So that the copy matches the original, retype each line of the material below exactly.

## Exercise material

---*---

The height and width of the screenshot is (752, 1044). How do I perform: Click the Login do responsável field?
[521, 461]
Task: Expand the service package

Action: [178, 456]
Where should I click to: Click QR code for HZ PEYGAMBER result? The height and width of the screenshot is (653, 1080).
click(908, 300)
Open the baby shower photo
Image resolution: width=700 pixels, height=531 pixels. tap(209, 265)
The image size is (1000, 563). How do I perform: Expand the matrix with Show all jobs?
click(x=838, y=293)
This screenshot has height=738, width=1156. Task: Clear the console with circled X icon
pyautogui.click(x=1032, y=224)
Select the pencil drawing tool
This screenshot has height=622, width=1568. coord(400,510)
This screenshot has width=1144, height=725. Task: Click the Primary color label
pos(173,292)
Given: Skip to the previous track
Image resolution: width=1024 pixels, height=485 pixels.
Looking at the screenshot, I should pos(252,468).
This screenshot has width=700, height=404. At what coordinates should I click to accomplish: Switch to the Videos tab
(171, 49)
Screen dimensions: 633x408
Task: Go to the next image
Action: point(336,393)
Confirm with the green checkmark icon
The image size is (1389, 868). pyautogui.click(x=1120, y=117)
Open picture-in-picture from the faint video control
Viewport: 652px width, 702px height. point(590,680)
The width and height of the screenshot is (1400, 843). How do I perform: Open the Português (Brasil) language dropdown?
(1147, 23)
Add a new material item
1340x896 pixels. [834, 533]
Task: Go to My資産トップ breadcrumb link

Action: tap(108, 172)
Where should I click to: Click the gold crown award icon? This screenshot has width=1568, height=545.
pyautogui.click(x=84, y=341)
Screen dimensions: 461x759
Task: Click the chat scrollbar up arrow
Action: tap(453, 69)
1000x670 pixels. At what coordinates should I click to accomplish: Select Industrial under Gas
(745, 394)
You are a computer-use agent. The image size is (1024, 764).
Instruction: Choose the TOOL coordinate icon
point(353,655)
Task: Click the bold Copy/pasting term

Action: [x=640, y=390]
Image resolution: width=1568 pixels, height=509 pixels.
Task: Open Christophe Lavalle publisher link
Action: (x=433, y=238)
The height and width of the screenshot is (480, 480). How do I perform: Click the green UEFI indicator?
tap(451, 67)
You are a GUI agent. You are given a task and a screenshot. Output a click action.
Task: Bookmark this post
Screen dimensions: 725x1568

---*---

## Solution below
The height and width of the screenshot is (752, 1044). How do I perform: Click the Login do responsável field?
[521, 461]
Task: Expand the service package

Action: [178, 456]
Where should I click to: Click QR code for HZ PEYGAMBER result? The height and width of the screenshot is (653, 1080).
click(908, 300)
Open the baby shower photo
Image resolution: width=700 pixels, height=531 pixels. tap(209, 265)
The image size is (1000, 563). How do I perform: Expand the matrix with Show all jobs?
click(x=838, y=293)
This screenshot has height=738, width=1156. Task: Clear the console with circled X icon
pyautogui.click(x=1032, y=224)
Select the pencil drawing tool
This screenshot has height=622, width=1568. coord(400,510)
This screenshot has width=1144, height=725. Task: Click the Primary color label
pos(173,292)
Given: Skip to the previous track
Image resolution: width=1024 pixels, height=485 pixels.
Looking at the screenshot, I should pos(252,468).
This screenshot has width=700, height=404. At what coordinates should I click to accomplish: Switch to the Videos tab
(171, 49)
Screen dimensions: 633x408
Task: Go to the next image
Action: point(336,393)
Confirm with the green checkmark icon
The image size is (1389, 868). pyautogui.click(x=1120, y=117)
Open picture-in-picture from the faint video control
Viewport: 652px width, 702px height. point(590,680)
The width and height of the screenshot is (1400, 843). How do I perform: Open the Português (Brasil) language dropdown?
(1147, 23)
Add a new material item
1340x896 pixels. [834, 533]
Task: Go to My資産トップ breadcrumb link

Action: tap(108, 172)
Where should I click to: Click the gold crown award icon? This screenshot has width=1568, height=545.
pyautogui.click(x=84, y=341)
Screen dimensions: 461x759
Task: Click the chat scrollbar up arrow
Action: tap(453, 69)
1000x670 pixels. At what coordinates should I click to accomplish: Select Industrial under Gas
(745, 394)
You are a computer-use agent. The image size is (1024, 764).
Instruction: Choose the TOOL coordinate icon
point(353,655)
Task: Click the bold Copy/pasting term

Action: [x=640, y=390]
Image resolution: width=1568 pixels, height=509 pixels.
Task: Open Christophe Lavalle publisher link
Action: (x=433, y=238)
The height and width of the screenshot is (480, 480). How do I perform: Click the green UEFI indicator?
tap(451, 67)
You are a GUI agent. You are given a task and a screenshot. Output a click action.
Task: Bookmark this post
Screen dimensions: 725x1568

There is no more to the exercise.